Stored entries
#####

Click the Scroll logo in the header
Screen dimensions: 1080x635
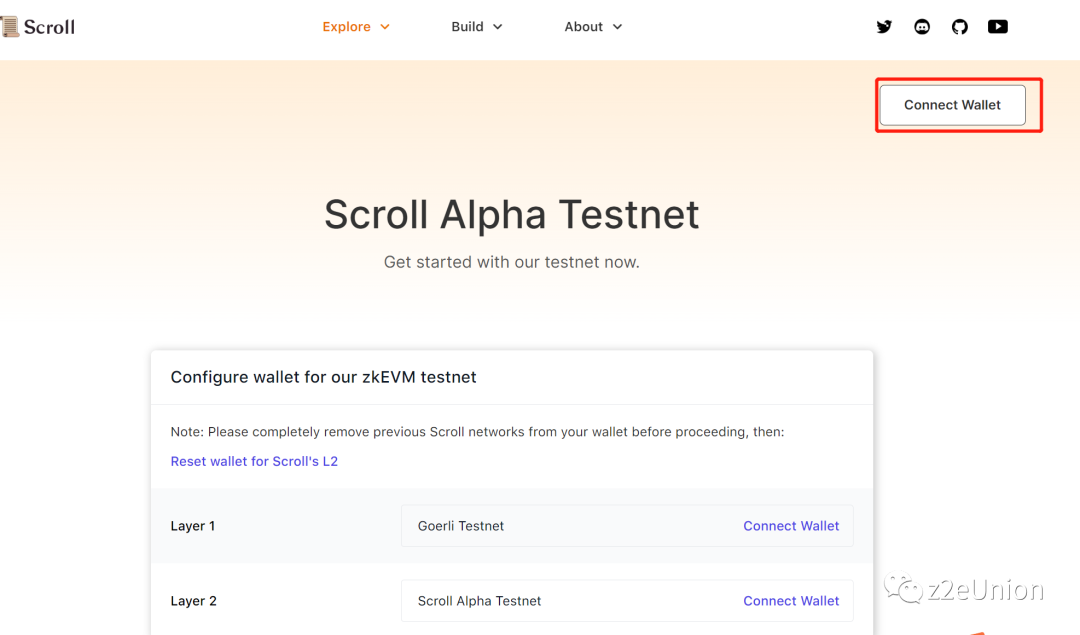tap(38, 27)
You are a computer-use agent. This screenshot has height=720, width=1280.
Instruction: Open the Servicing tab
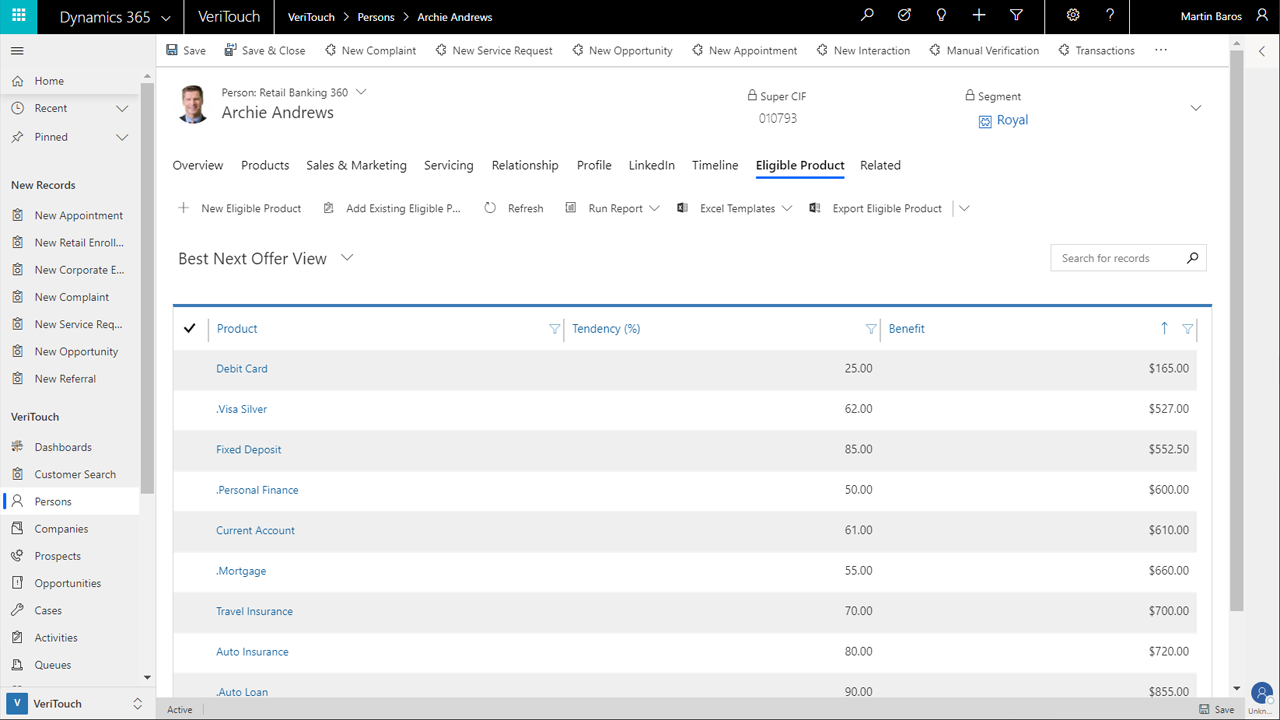coord(449,165)
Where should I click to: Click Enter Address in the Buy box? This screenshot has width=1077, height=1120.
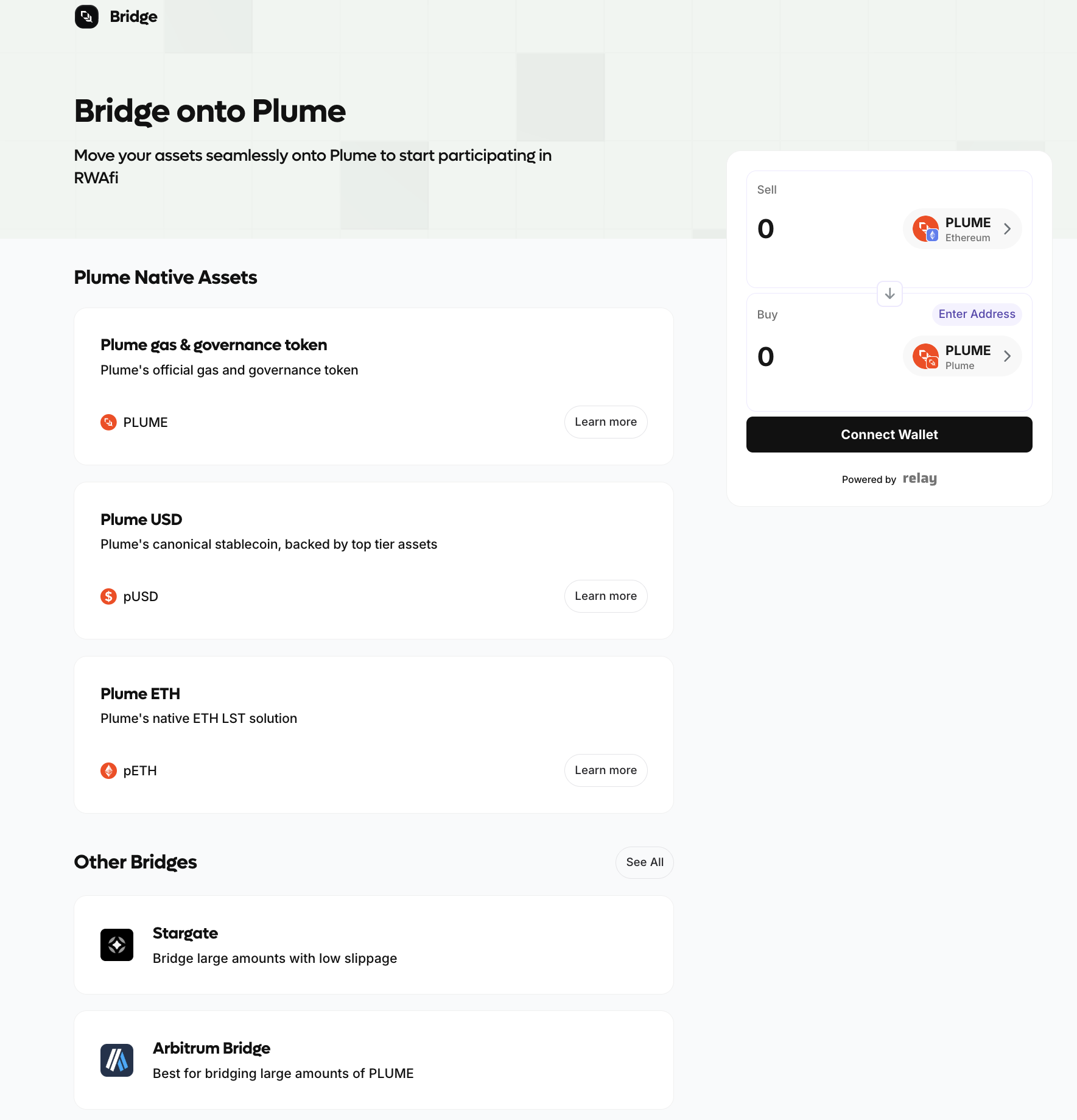[x=977, y=314]
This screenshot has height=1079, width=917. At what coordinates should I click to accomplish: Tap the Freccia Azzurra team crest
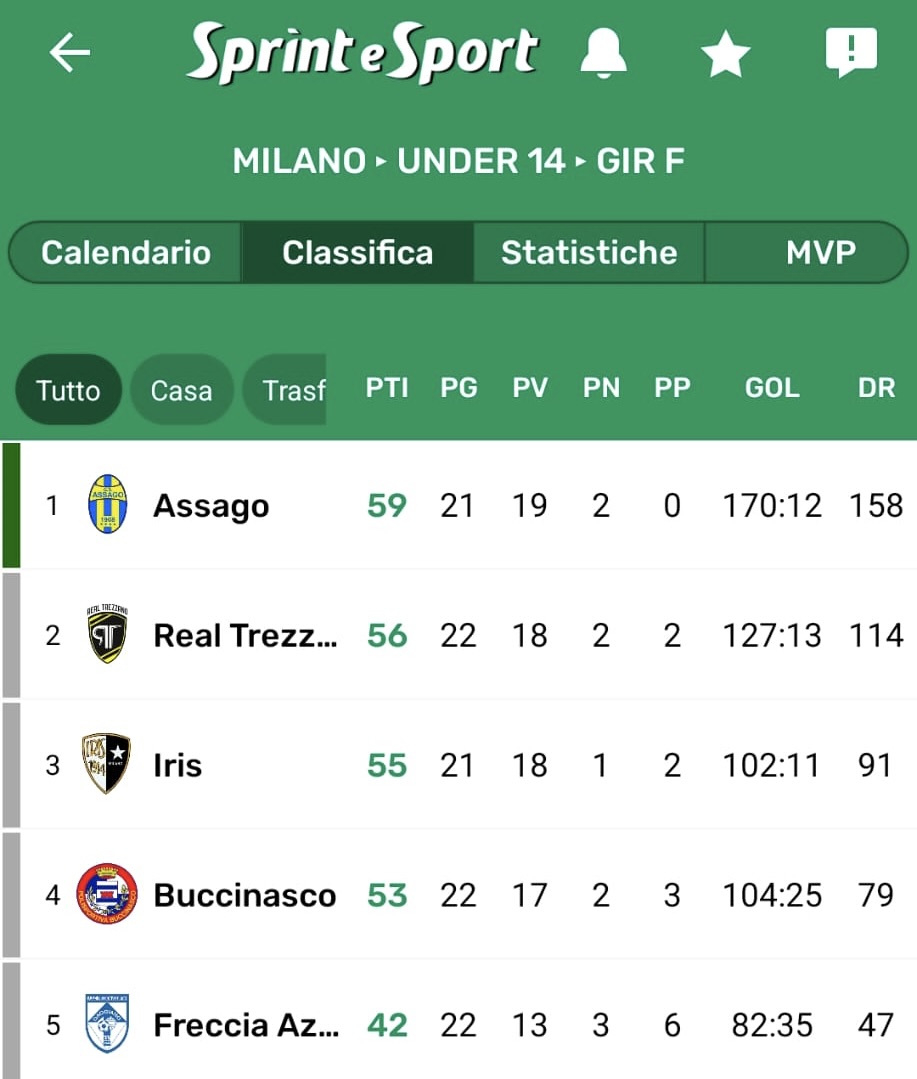107,1024
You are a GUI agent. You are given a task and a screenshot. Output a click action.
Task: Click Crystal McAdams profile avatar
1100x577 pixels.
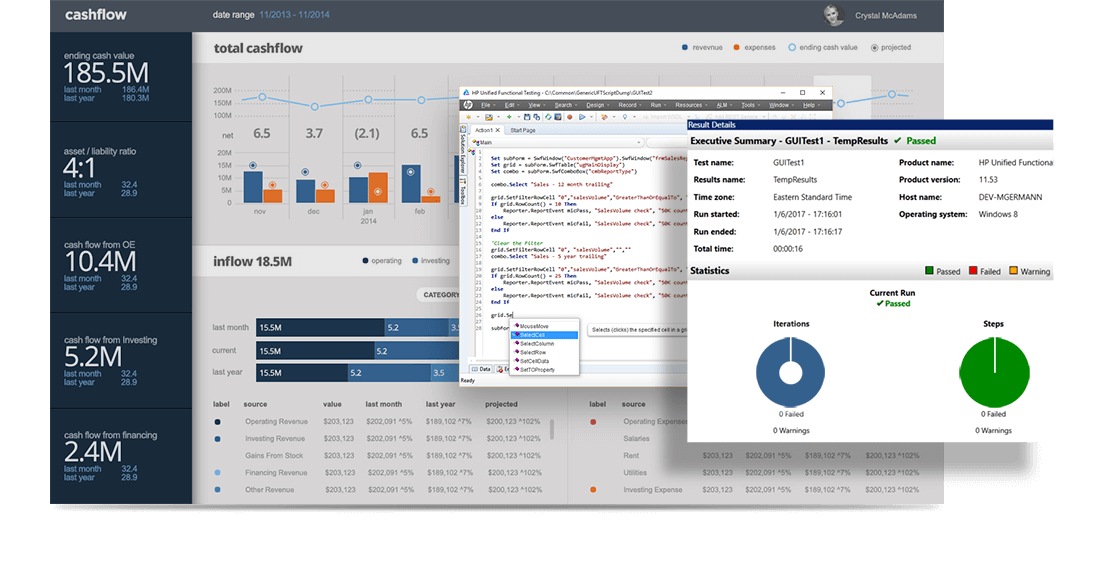click(831, 15)
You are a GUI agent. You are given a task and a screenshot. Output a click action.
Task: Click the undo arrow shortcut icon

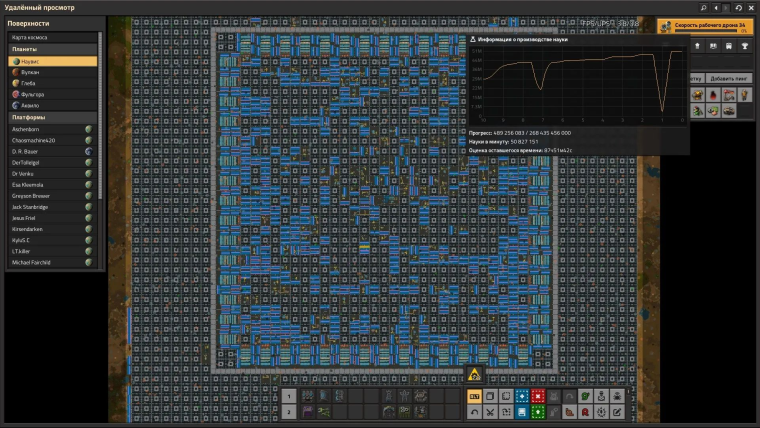tap(475, 412)
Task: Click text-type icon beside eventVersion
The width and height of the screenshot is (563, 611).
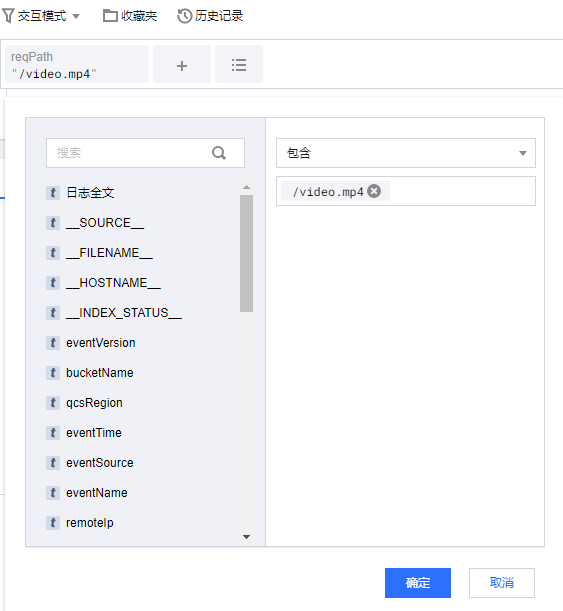Action: pos(53,343)
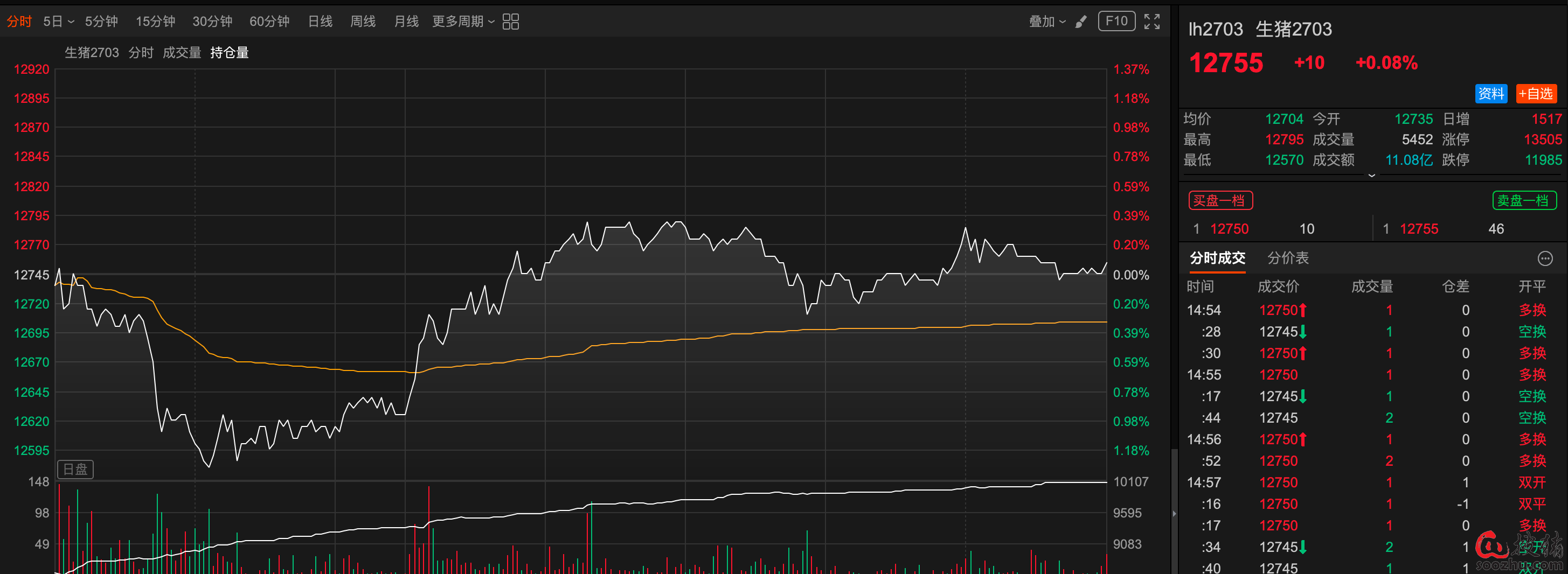Screen dimensions: 1568x574
Task: Switch to the 60分钟 chart period
Action: point(269,22)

#####

WHAT NEEDS TO BE DONE | Retype the lines exactly. Begin at the one that holds "Task: Click Crystal McAdams profile avatar", stop at the last line of the entries above, and drop the pictures.

EXPECTED ANSWER |
Task: Click Crystal McAdams profile avatar
1100x577 pixels.
click(831, 15)
You are a GUI agent. You are given a task and a screenshot. Output a click action.
Task: Click the undo arrow shortcut icon

tap(475, 412)
Task: Click text-type icon beside eventVersion
The width and height of the screenshot is (563, 611).
Action: pos(53,343)
Screen dimensions: 1568x574
Task: Switch to the 60分钟 chart period
Action: point(269,22)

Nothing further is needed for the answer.